Contrary to what many think, the Covid pandemic may have been a leveller in terms of income inequality, with the poor getting protected through measures such as food transfers, SBI Research says in its latest Ecowrap note. "Against... the cacophony that income inequality in India has worsened during pandemic, given that India has a large presence of informal economy, does not stand the test of data scrutiny," says the note.
The data shows that India has done quite well during the pandemic in terms of navigating income shocks across deciles of the population. Though India's official poverty ratios are till the year 2011-12, independent estimates using the Periodic Labour Force Survey (PLFS) show India's poverty ratio has declined to 17.9% in 2020-21 from 21.9% in 2011-12, with poverty in urban areas lower than in rural ones.
"There is now a large debate of how the ongoing Covid-19 pandemic may have exacerbated global income inequality, partly reversing the decline of the previous two decades. Most importantly, within-country income inequality may have also increased because of job and income losses among lower-income population groups," says the note, written by Soumya Kanti Ghosh, SBI's chief economic adviser.

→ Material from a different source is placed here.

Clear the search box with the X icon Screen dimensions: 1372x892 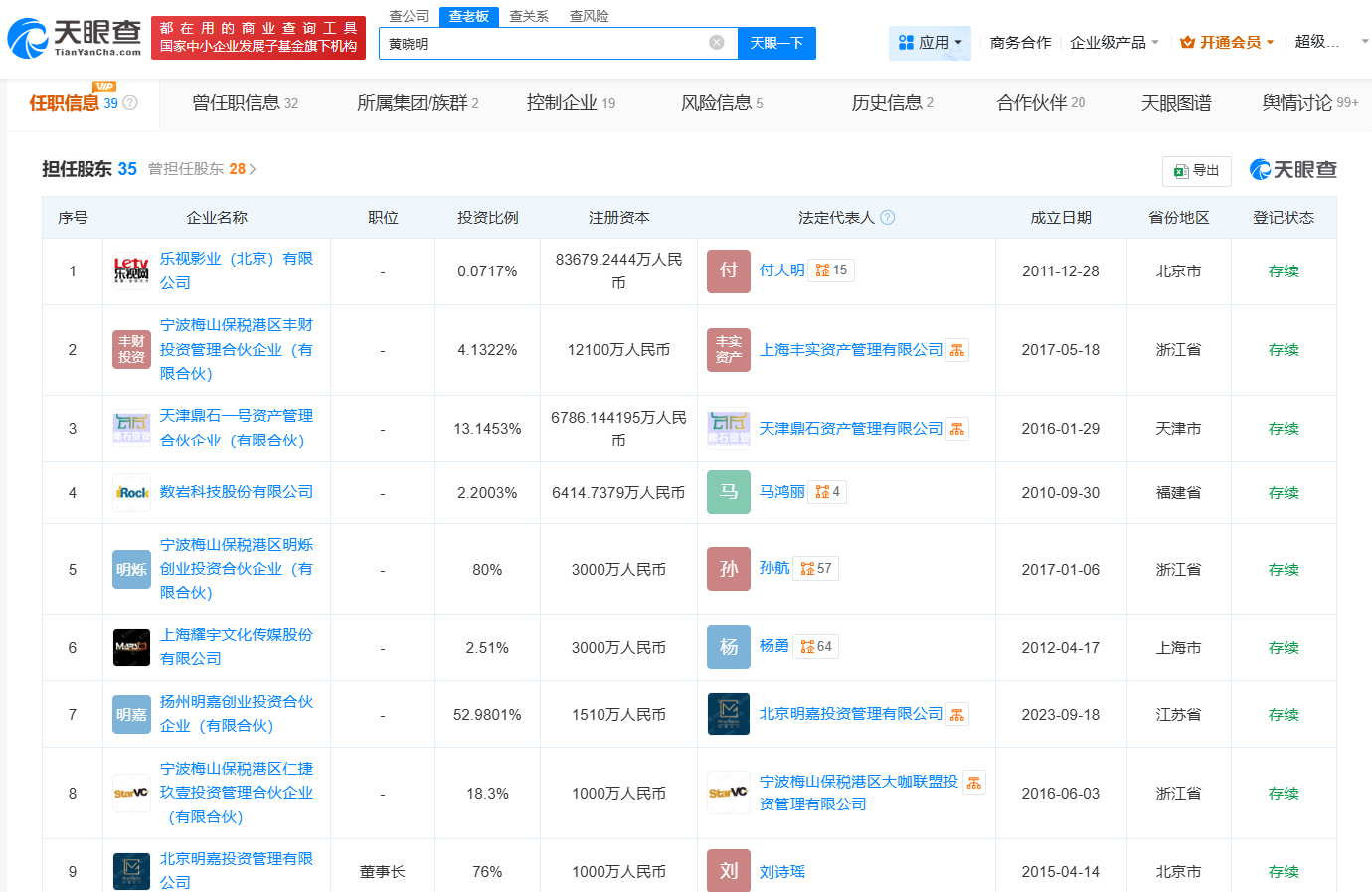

Studies in India have also revealed that inequality declined during the pandemic. The SBI report attributes two reasons to support the argument. Firstly, the gap between GDP (gross domestic product) and GDI (gross domestic income) in national accounting parlance needs to be more aligned within a specified range. "Data from different economies indicate that the gap between GDP and GDI (officially known as “the statistical discrepancy”) is typically about 1%. However, estimates show that since late 2020 the discrepancy between GDP and GDI has been much larger in the case of the U.S." But, what is the case with India, which doesn't have GDI but NSO provides data on GNI?
For India, the average gap between GDP and GNI was around 1.1% during FY12 to FY20. However, this gap increased marginally to 1.3% in FY21 and then 1.6% to FY22. When compared the difference from pre-pandemic levels, both GDP and GNI were 1.3% higher, which indicates income decline during the pandemic and subsequent rise was strikingly similar to output decline and then a rapid recovery, says the report.
"This shows that any impact on income decline was relatively short-lived during the pandemic," it adds.
Secondly, using output and income data for 33 states for the decade ending FY21 shows that the output growth, as measured by gross state domestic product (GSDP), has steadily increased over the decade, with a minor blip in FY21. But the estimated Gini coefficient, a measure of income inequality has been declining even before pre-pandemic and has moved in a very narrow range. "The decline in income inequality has been significant since FY17, the year of big bang formalisation that started with demonetisation, RERA reforms and GST reform in FY18," says the report.
The SBI report says at a broader level, the Gini coefficient remains constant — in the range of 0.57 to 0.58 — throughout the period (FY12 to FY21). In the Indian context, it is thus an incorrect conjecture to assume that inequality has worsened during the pandemic, claims the SBI report.